The use of hyperbaric oxygen therapy as an adjunct to antibiotic therapy remains controversial.
As the skull base is progressively involved, the adjacent exiting cranial nerves and their branches, especially the facial nerve and the vagus nerve, may be affected, resulting in facial paralysis and hoarseness, respectively. If both of the recurrent laryngeal nerves are paralyzed, shortness of breath may develop and necessitate tracheotomy. Profound deafness can occur, usually later in the disease course due to relative resistance of the inner ear structures. Gallium scans are sometimes used to document the extent of the infection but are not essential to disease management.

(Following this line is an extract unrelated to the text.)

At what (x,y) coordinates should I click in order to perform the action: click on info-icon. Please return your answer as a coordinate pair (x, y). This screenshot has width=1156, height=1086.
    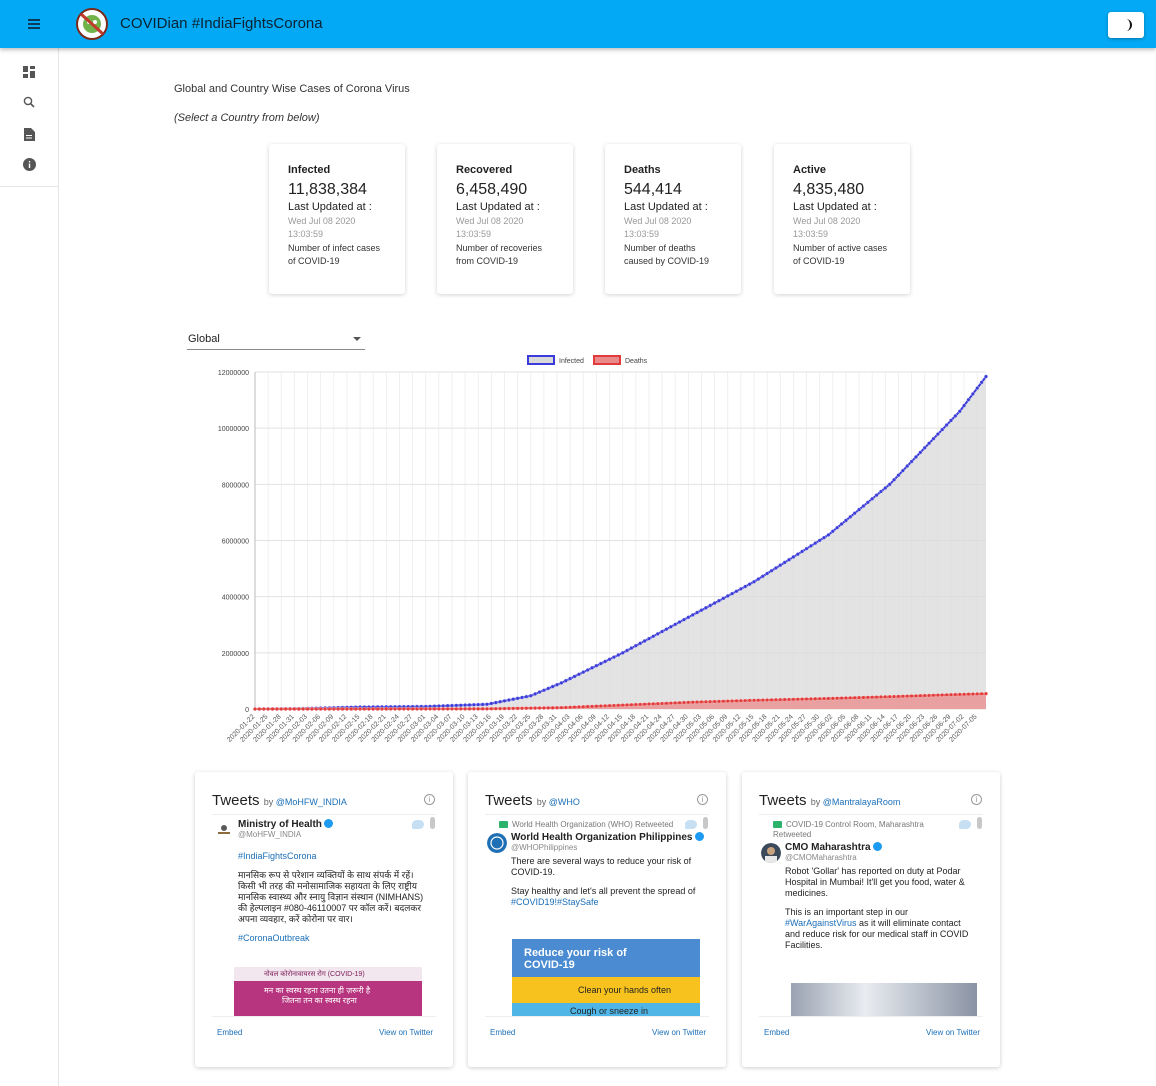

Skull base osteomyelitis is a chronic disease that can require months of IV antibiotic treatment, tends to recur, and has a significant mortality rate.
Apical Petrousitis—Gradenigo’s Syndrome
Gradenigo’s syndrome, also called Gradenigo-Lannois syndrome, is a complication of otitis media and mastoiditis involving the apex of the petrous temporal bone. It was first described by Giuseppe Gradenigo in 1904.
Components of the syndrome include:
- retroorbital pain due to pain in the area supplied by the ophthalmic branch of the trigeminal nerve (fifth cranial nerve),
- abducens nerve palsy (sixth cranial nerve)
- otitis media
Other symptoms can include photophobia, excessive lacrimation, fever, and reduced corneal sensitivity. The syndrome is classically caused by the spread of an infection into the petrous apex of the temporal bone.
The constellation of symptoms was first described as a consequence of severe, advanced ear infection which has spread to a central portion of the temporal bone of the skull. This type of presentation was common prior to development of antibiotic treatments, and is now a rare complication.
In persons with longstanding ear infection and typical symptoms, medical imaging such as CT or MRI of the head may show changes that confirm disease involvement of the petrous apex of temporal bone.
The medical treatment is done with antibiotics: ceftriaxone plus metronidazole (which covers anaerobic bacteria). In more severe cases, a paracentesis (aspiration of fluids) or mastoidectomy may be needed.
It is named after Count Giuseppe Gradenigo, an Italian Otolaryngologist, and Maurice Lannois.